Below are some of the most useful papers for location prediction from mobile data (GPS, cell towers, Foursquare checkins):
- Ashbrook, Daniel, and Thad Starner. "Using GPS to learn significant locations and predict movement across multiple users." Personal and Ubiquitous Computing 7.5 (2003): 275-286.
- A classic in the field, introducing a vision for finding significant places (with respect to individuals) and learning structure from past behaviour to make predictions. Although there are some shortcomings (e.g., their method of finding significant locations involved manual calibration, and they only considered a first-order Markov model to make predictions), I think they provide a compelling vision that stands the test of time 10 years later.
- Eagle, Nathan, and Alex Sandy Pentland. "Eigenbehaviors: Identifying structure in routine." Behavioral Ecology and Sociobiology 63.7 (2009): 1057-1066.
- In this paper, Eagle and Pentland represent each day of an individual's mobility as a point in high dimensional space, then use dimensionality reduction (principle component analysis) to find a set of "eigenbehaviors" that best characterises the location behaviour of that individual. Prediction can then be done by finding the mix of eigenbehaviors that best recreates a partially-seen day. The general form of the eigenbehaviors also allows comparison of habits between people, and they found some nice results showing how students from different faculties have similar location habits. I prefer the exploratory applications of this approach more than the predictive aspect, because I think the high accuracy results they report are more a function of people staying a long time at the same location in their dataset (since they consider a person to always be in 1 of 4 locations: home, work, other, or no signal). Still, I was always inspired by this paper. An extension that considered richer data sets was done by Sadilek and Krumm (2012), which found good results when also incorporating temporal information (day of week, whether the day was a national holiday).
- Gao, Huiji, Jiliang Tang, and Huan Liu. "Exploring Social-Historical Ties on Location-Based Social Networks." ICWSM. 2012.
- I think this is a strong paper that deserves more attention. It is an extension of the Ashbrook and Starner paper in the sense that the authors provide a more sophisticated way of doing sequential location prediction (i.e., "given your recent locations, where are you likely to be next?") using hierarchical Pitman-Yor processes (HPY). HPY assumes that the pattern of individual daily life locations follows a power law, with the rich getting richer (i.e., there are a few locations that are highly visited, and lots of locations that are hardly ever visited), which has been empirically observed in Gonzalez et al. (2008). Furthermore, HPY is a Bayesian way of varying the number of recent locations considered in the prediction (similar to variable-order Markov models, but with a more principled motivation that doesn't require a max-depth parameter). I suggest reading the paper for a more detailed description than I can give here.
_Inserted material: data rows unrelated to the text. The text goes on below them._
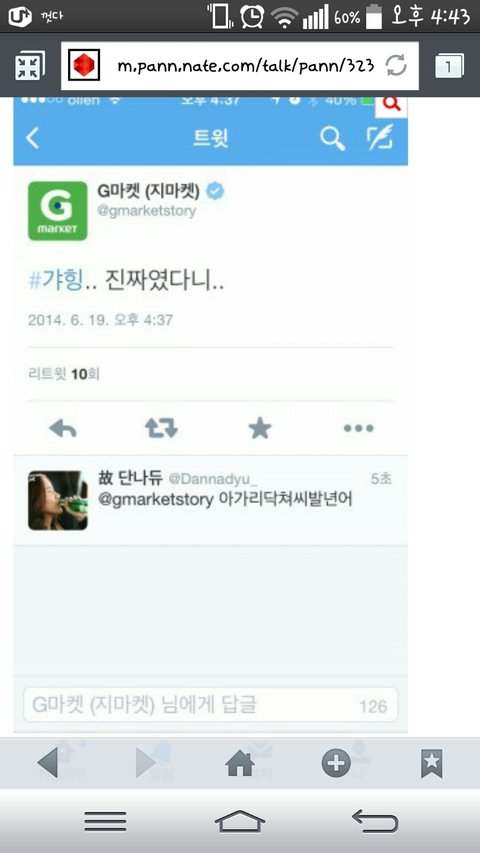Reload the page with the refresh icon

tap(396, 66)
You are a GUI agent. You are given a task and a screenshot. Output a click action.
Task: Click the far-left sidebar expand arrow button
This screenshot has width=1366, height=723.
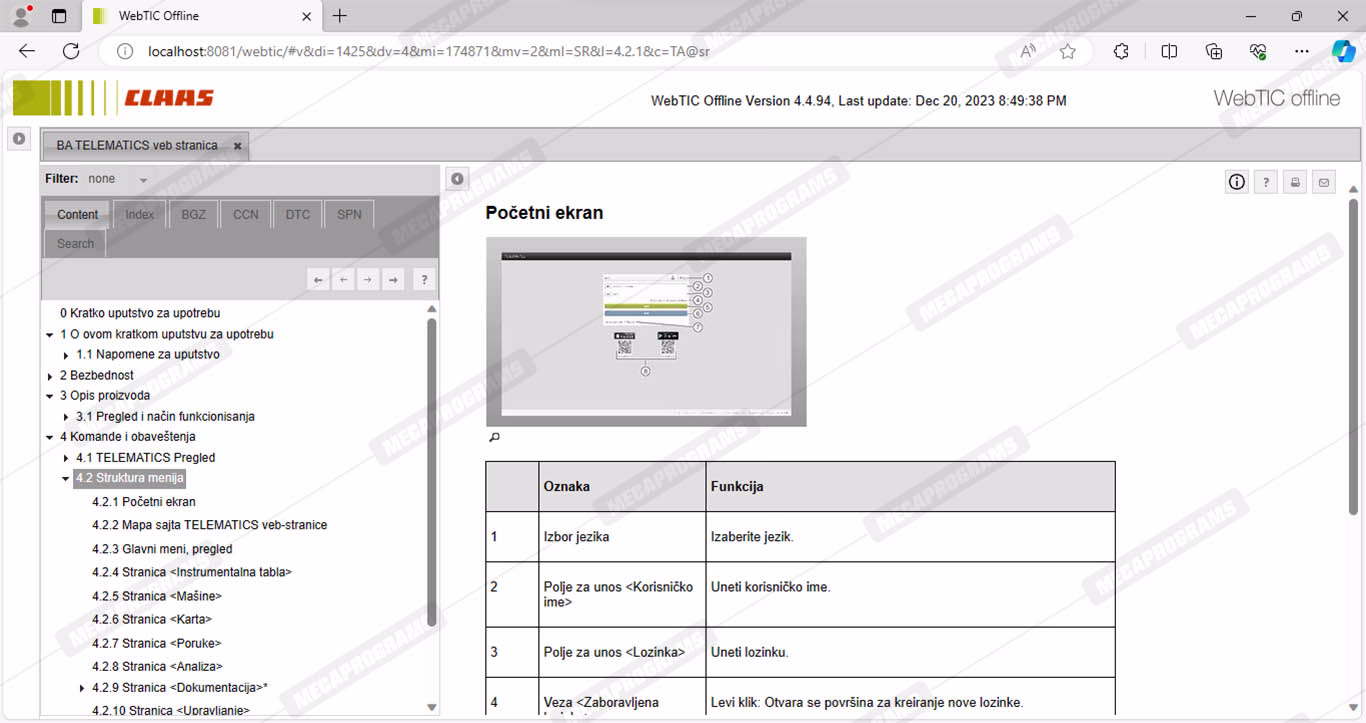tap(19, 139)
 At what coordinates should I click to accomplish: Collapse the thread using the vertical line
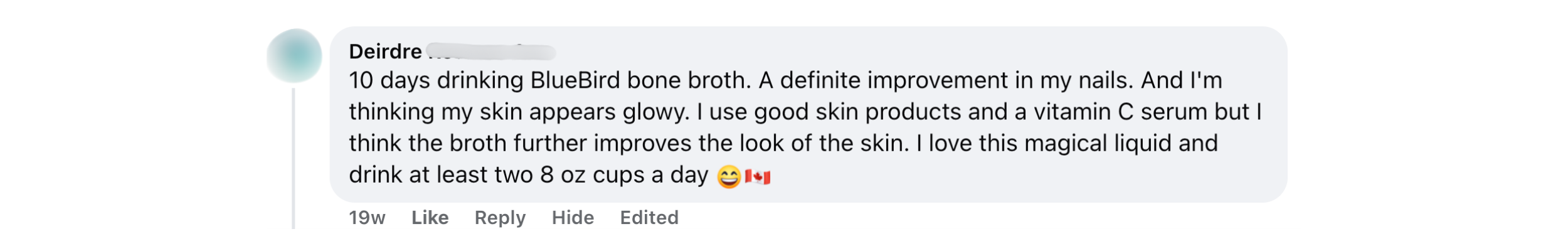pos(293,157)
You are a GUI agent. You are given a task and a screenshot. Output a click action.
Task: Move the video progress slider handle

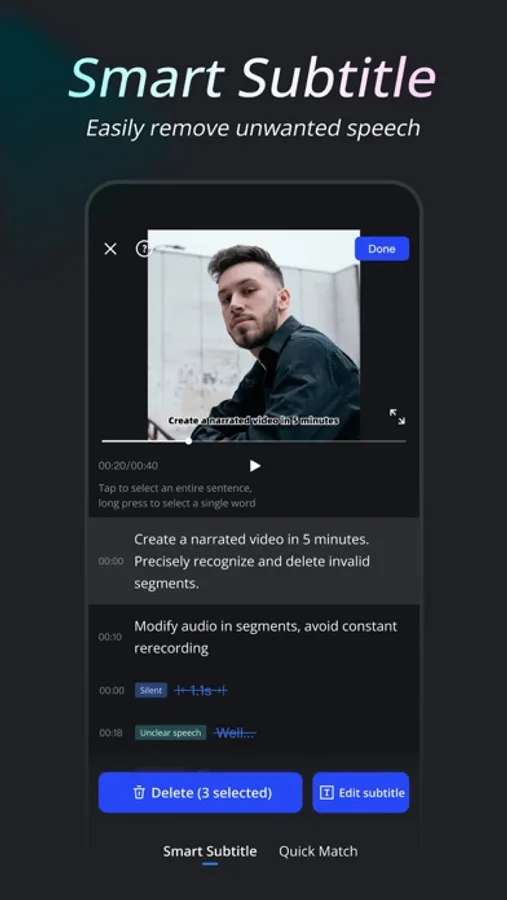click(189, 441)
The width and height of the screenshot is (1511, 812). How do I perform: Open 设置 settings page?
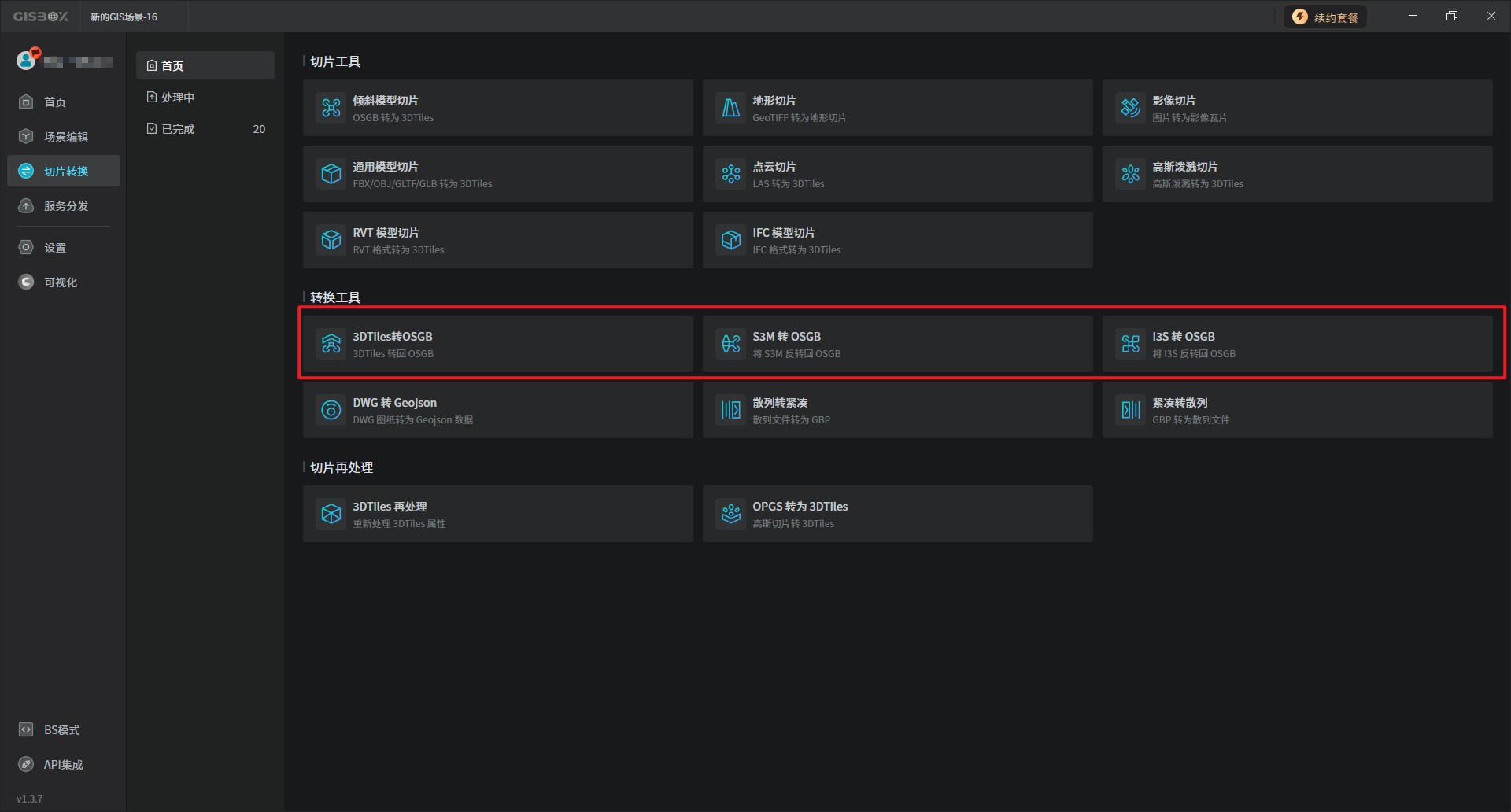pyautogui.click(x=54, y=248)
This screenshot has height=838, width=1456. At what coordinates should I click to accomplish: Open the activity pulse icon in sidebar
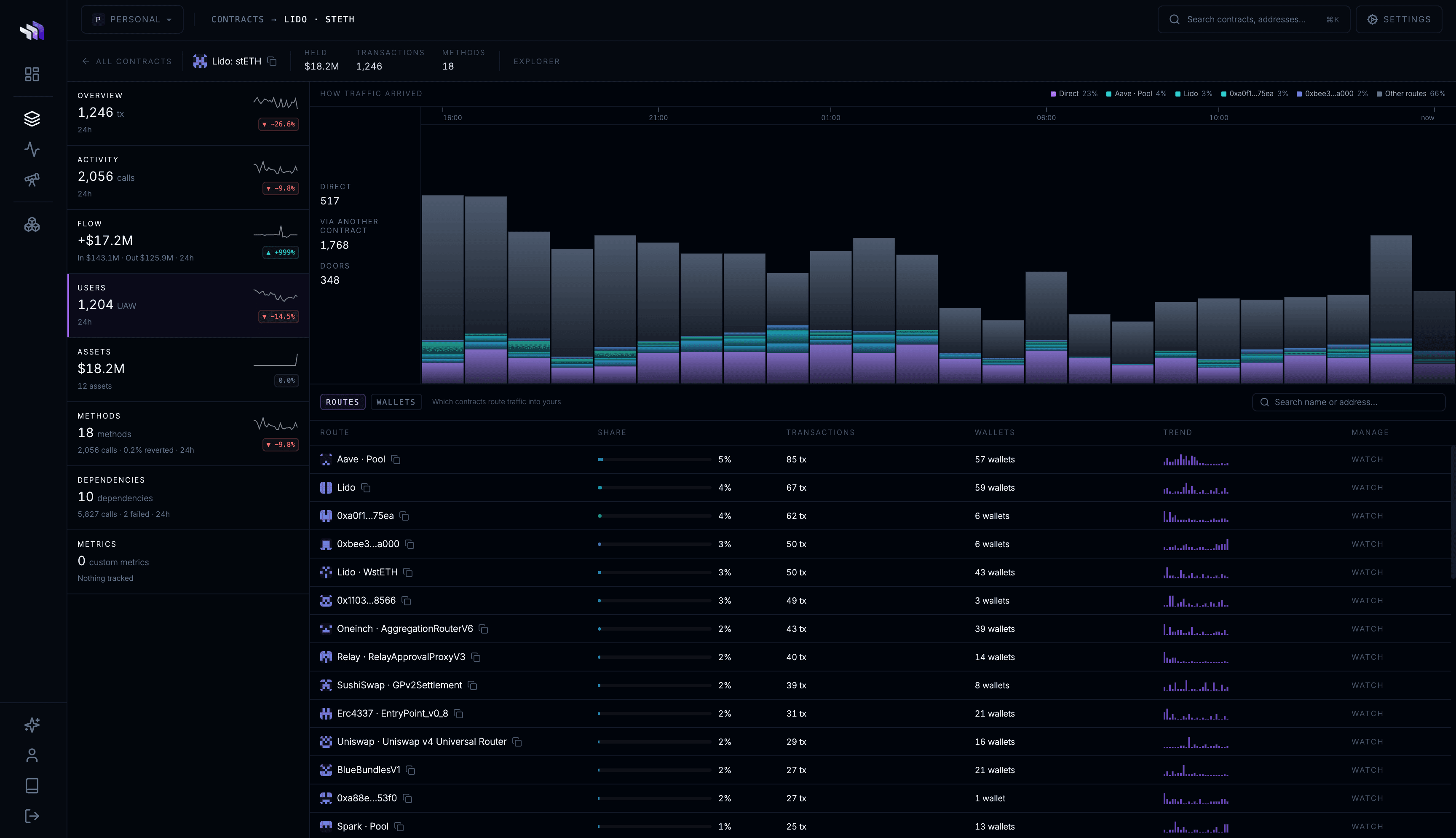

- Horvitz, Eric, and John Krumm. "Some help on the way: Opportunistic routing under uncertainty." Proceedings of the 2012 ACM Conference on Ubiquitous Computing. ACM, 2012.
- The authors propose an anticipatory mobile computing system that recommends interesting places to drivers on their way to a predicted location. The prediction part of the system is assumed (using a previous approach that assumes a rational driver) so the focus is on how to calculate the places to recommend using expected utility. They also consider how to balance the expected benefit of asking a driver to confirm their destination (making the suggested places more relevant) against the cost of interruption. Clearly, there will be times when knowing the user's destination for certain would not change the recommendation very much (v.s. only having a probabilistic prediction), so this approach is useful in avoiding the "talking paperclip" syndrome where anticipatory applications interrupt users too much.
- Farrahi, Katayoun, and Daniel Gatica-Perez. "A probabilistic approach to mining mobile phone data sequences." Personal and Ubiquitous Computing (2013): 1-16.
- This work provides a Bayesian probabilistic model of individual location behaviour that is a hybrid of latent Dirichlet allocation (LDA) and the eigenbehaviors approach of Eagle and Pentland. The similarity to eigenbehaviors comes from the assumption that there exists a set of characteristic motifs that repeat themselves in the data (e.g., leaving home to go to the bus station, then to work). The authors' comparison to n-gram models appears to be a bit of a red herring to me, as the next location in their model is not dependent, in general, on the most recent previous locations (that is not to say a mobility model requires the n-gram assumption to be useful). The benefit of having LDA underneath it all (as opposed to, say, a mixture model) is to express the assumption that motifs are locally correlated within a single day. Intuitively, if I follow the aforementioned "going to work" motif in the morning, then I am probably more likely to follow other workday-related motifs (e.g., going to the gym, then home) than other types of motif later that day. With hierarchical Bayesian modelling, this type of structure can be learnt in an unsupervised way from the data, and then be used to make predictions about future behaviour.
I had to leave a lot of very good papers out, so I hope to make a longer list in future.